Website & SEO

H1 and Heading Structure Guide for Better Page Clarity

Learn how headings help users scan pages and help crawlers understand the main purpose of each page.

AccessibilityHeadings

Use one clear H1

The H1 should name the main page. On a tool page, that usually means the tool name. On a category page, it should name the category. On a guide page, it should match the article topic. Avoid generic H1s like Tools or Utilities when the page is about a specific task.

Make headings useful

  • Use H2 headings for main sections.
  • Use H3 headings for questions or smaller subsections.
  • Keep heading text short and descriptive.
  • Do not skip headings only for visual size.
  • Do not use multiple H1s to style large text.

Good tool page sections

Useful headings often include How this tool works, What it does not do, Data handling and processing, Limitations, FAQ, and Related tools. The wording should match the tool type, not a generic template copied everywhere.

Common mistakes

Many pages use heading tags for layout or badges. That creates a messy outline.
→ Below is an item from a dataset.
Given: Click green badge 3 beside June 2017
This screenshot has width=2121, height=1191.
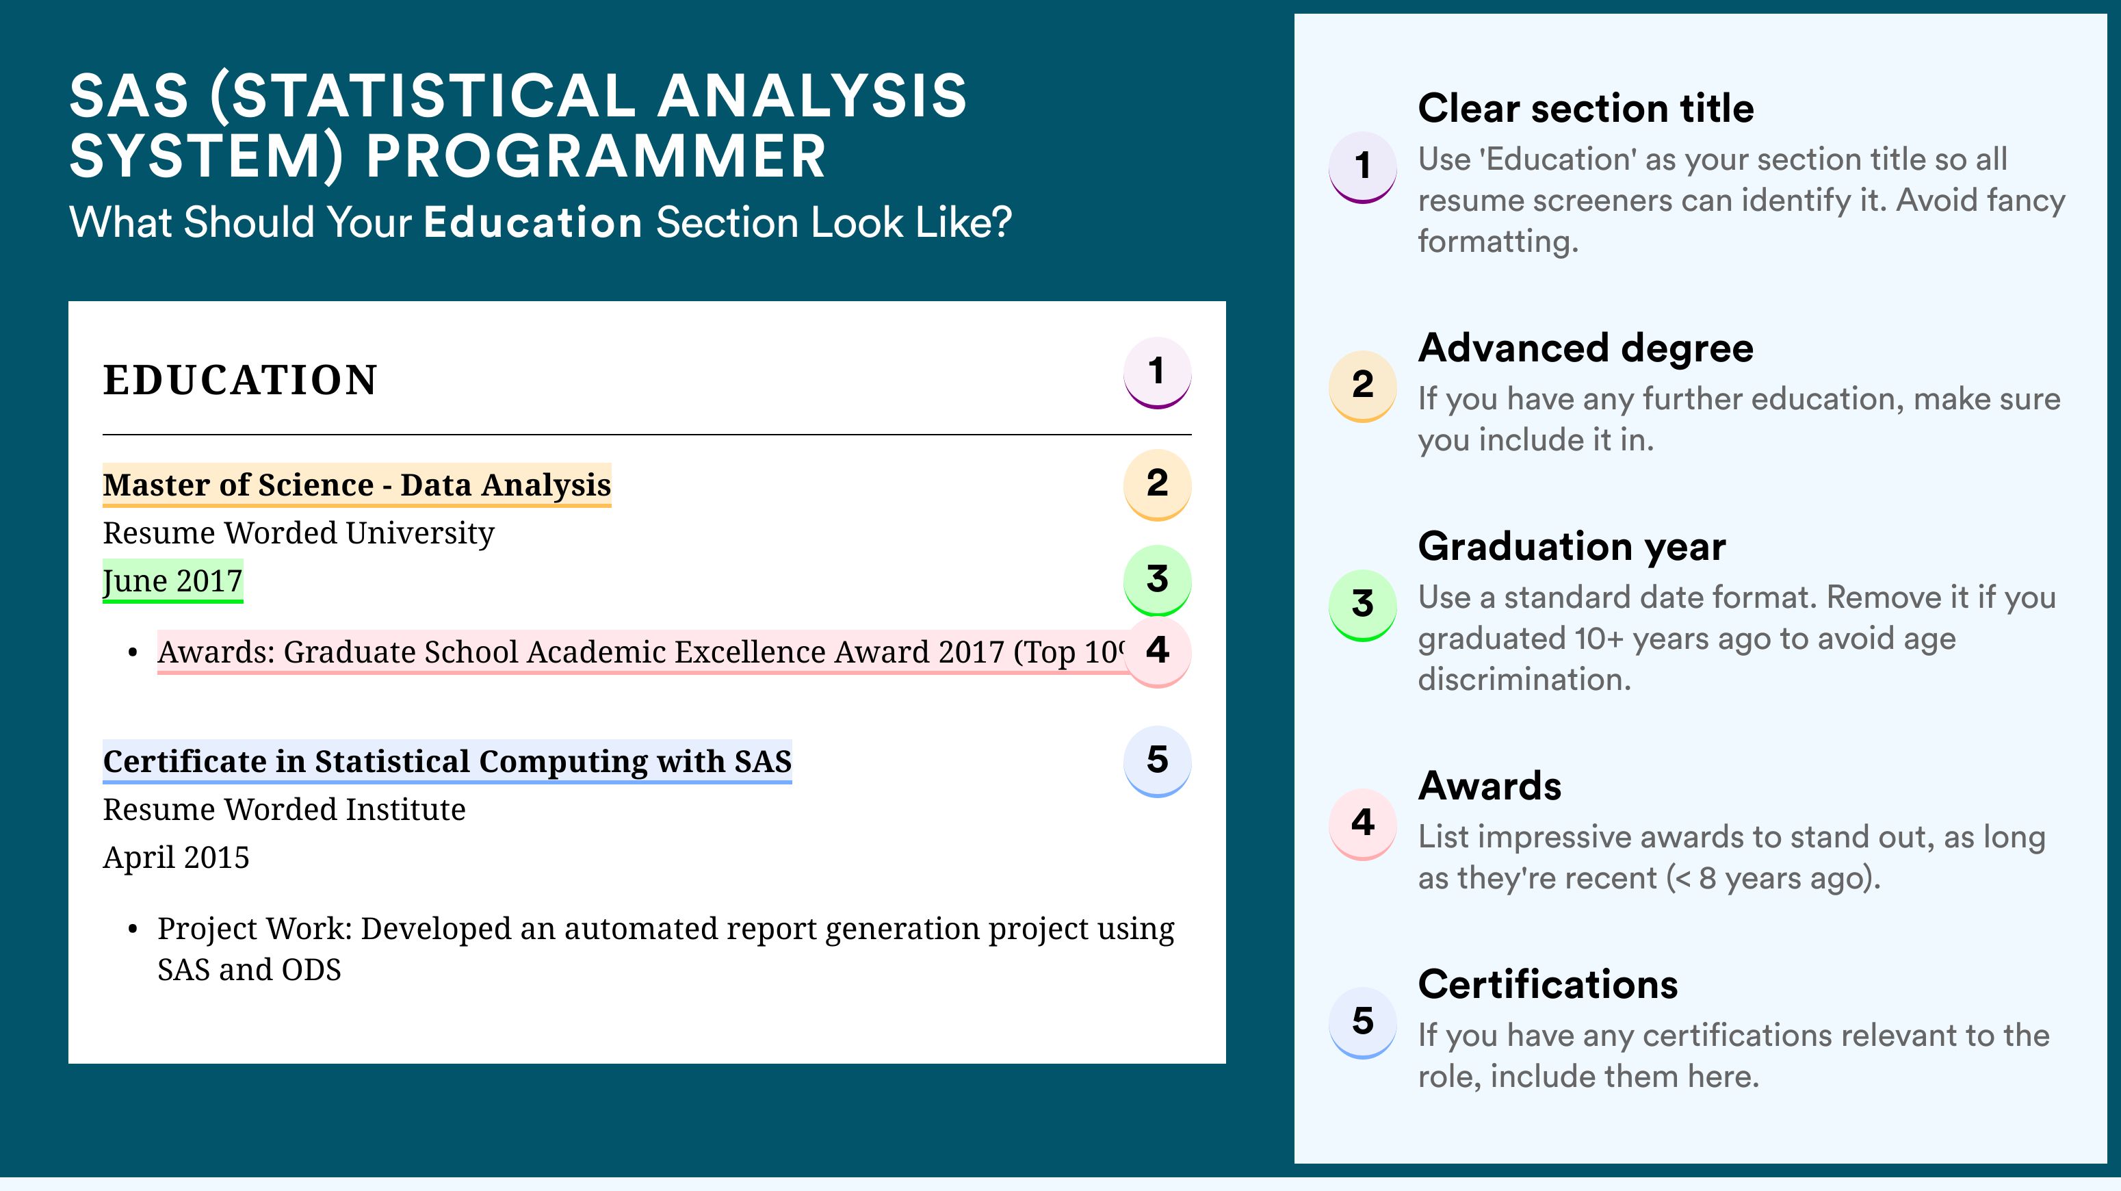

Keep decorative text outside heading tags and reserve headings for structure.

FAQ

Can a page rank with poor headings?

It can, but clean headings make the page easier to understand and maintain.

Should headings include keywords?

They should use natural task language. Do not force keywords where they make the page harder to read.

This guide is practical information, not a substitute for official rules, professional advice, or your own review before important use.